Work item: Please give back, exactly as written, only the line containing "Task: Remove row with the X icon" and every line after it until the data below ends.

Materials provided:
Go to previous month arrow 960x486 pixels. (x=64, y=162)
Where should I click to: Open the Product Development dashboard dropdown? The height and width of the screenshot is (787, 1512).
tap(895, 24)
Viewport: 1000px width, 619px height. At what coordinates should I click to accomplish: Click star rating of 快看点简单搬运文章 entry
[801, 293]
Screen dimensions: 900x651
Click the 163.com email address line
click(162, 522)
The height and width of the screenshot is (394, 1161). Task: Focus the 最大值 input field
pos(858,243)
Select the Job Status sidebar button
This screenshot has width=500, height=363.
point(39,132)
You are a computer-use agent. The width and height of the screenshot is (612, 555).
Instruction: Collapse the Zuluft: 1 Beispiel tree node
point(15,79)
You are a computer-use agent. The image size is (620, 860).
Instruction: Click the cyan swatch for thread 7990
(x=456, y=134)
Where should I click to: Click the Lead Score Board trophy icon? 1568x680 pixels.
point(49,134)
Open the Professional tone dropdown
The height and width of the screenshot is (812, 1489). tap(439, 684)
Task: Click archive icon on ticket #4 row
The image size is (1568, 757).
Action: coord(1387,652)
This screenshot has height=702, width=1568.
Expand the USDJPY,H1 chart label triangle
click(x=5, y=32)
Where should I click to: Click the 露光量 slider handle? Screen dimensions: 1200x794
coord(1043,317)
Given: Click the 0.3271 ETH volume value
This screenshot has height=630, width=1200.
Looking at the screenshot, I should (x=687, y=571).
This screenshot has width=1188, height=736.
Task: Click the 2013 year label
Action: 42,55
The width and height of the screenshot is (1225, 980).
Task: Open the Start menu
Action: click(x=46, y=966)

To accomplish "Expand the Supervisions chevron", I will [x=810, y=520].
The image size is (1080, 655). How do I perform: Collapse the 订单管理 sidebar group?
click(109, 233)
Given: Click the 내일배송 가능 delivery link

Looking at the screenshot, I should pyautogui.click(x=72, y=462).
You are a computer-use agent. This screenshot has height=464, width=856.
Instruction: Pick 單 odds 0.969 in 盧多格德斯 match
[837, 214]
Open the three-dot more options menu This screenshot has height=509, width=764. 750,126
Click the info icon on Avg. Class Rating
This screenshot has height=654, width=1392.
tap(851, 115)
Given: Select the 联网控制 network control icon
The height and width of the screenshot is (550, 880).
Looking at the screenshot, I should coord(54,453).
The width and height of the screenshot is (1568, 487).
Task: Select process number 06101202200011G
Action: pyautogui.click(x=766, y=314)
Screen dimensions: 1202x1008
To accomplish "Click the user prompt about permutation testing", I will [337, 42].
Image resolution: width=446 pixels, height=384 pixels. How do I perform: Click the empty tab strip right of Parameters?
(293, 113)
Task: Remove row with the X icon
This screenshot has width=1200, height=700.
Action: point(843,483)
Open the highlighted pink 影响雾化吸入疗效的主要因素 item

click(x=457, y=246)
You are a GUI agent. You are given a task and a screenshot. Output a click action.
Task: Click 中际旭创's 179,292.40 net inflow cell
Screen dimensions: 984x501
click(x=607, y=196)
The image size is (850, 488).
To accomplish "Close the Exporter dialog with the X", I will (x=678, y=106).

Completed exercise:
Task: Remove row with the X icon
This screenshot has width=1200, height=700.
Action: point(843,483)
Open the highlighted pink 影响雾化吸入疗效的主要因素 item

click(x=457, y=246)
You are a GUI agent. You are given a task and a screenshot. Output a click action.
Task: Click 中际旭创's 179,292.40 net inflow cell
Screen dimensions: 984x501
click(x=607, y=196)
The image size is (850, 488).
To accomplish "Close the Exporter dialog with the X", I will (x=678, y=106).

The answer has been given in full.